Bien sûr que c'est beaucoup plus compliqué ! Le rôle
de la musique n'est pas le même. Je ne vais pas te faire le
plan que tu mets tout dans un disque et qu'après tu le jettes
au loup mais c'est un peu vrai ! Autant pour les romans je faisais
ce qu'il y avait à faire avec les attachés de presse
mais avec une vision de loin alors que là je le vois malgré
moi de beaucoup plus près. Je suis au courant des magouilles
! De ceux qui sont derrière mon dos
Et c'est vrai que
c'est stressant mais je suis finalement content du résultat.
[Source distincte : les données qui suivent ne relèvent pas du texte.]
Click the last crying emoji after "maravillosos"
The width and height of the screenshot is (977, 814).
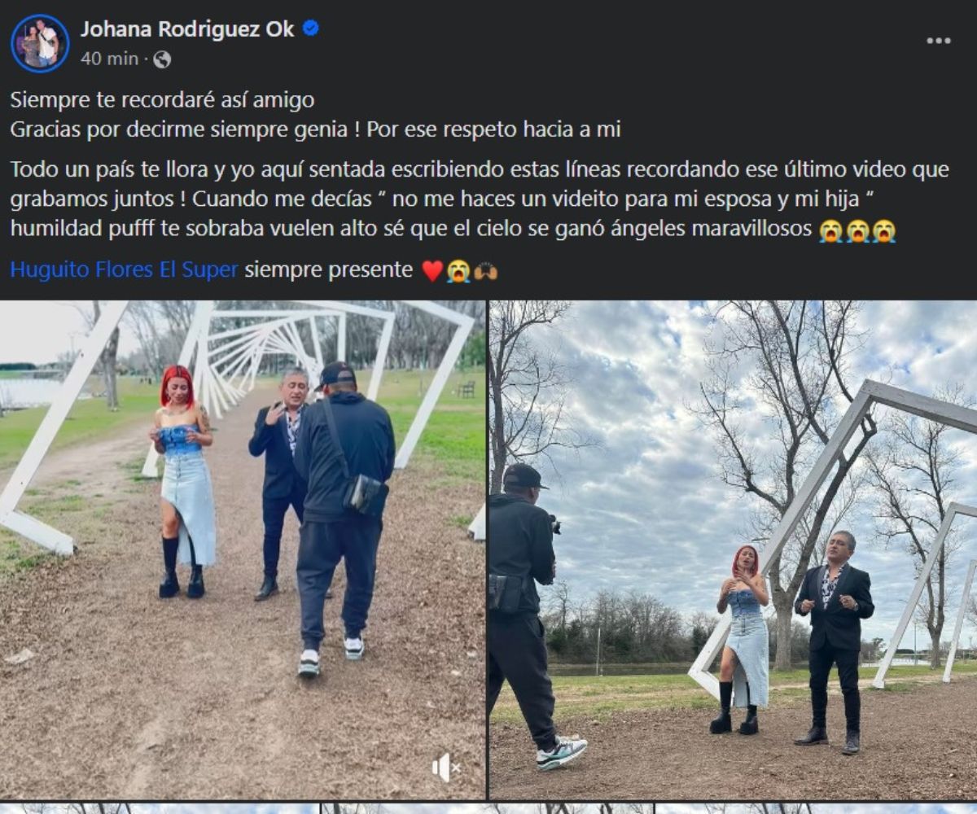tap(884, 231)
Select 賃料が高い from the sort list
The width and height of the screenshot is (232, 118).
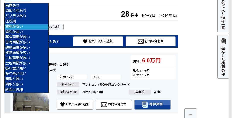(x=26, y=32)
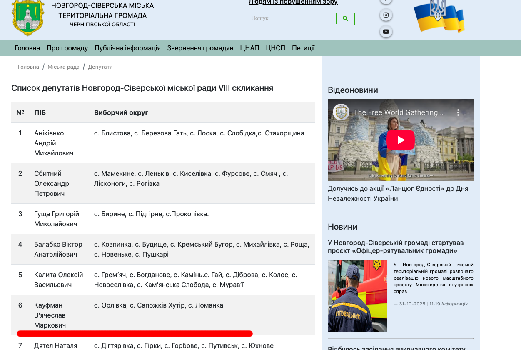The height and width of the screenshot is (350, 521).
Task: Click the Головна breadcrumb link
Action: (28, 67)
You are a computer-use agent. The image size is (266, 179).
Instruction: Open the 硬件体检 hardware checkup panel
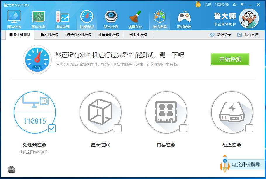tap(13, 18)
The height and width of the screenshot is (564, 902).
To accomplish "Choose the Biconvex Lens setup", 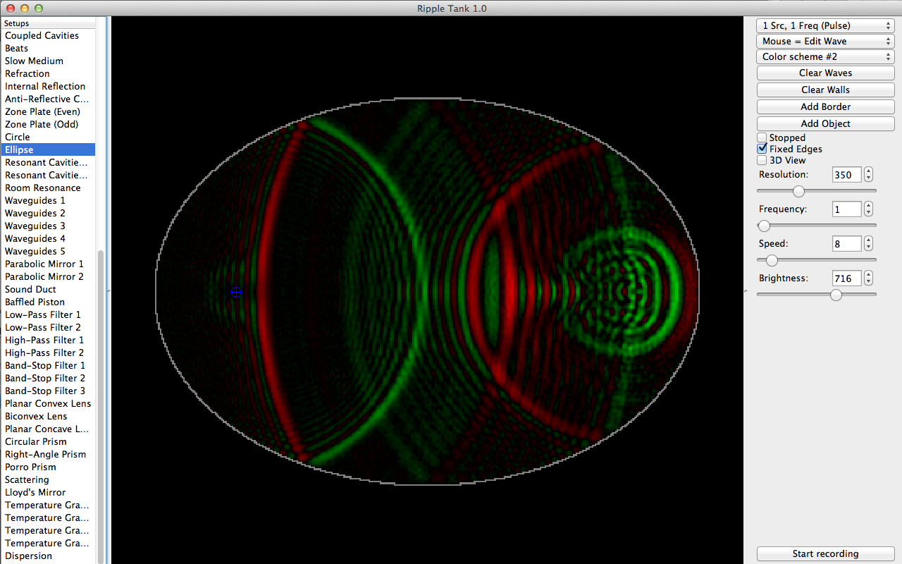I will [x=36, y=416].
J'avais fais un disque avec Myriam dont j'aimais les chansons mais
il était hermétique. La production n'était
pas terrible. Les grands que je respecte vraiment ont toujours su
faire des chansons qui parlaient à tout le monde. Le type
de ma maison de disques m'a dit : toi au fond ce que tu veux faire
ce sont des grandes chansons populaires. Et c'est la réalité
! J'ai passé ma vie à essayer de comprendre comment
sont faites les chansons que j'aime par-dessus tout !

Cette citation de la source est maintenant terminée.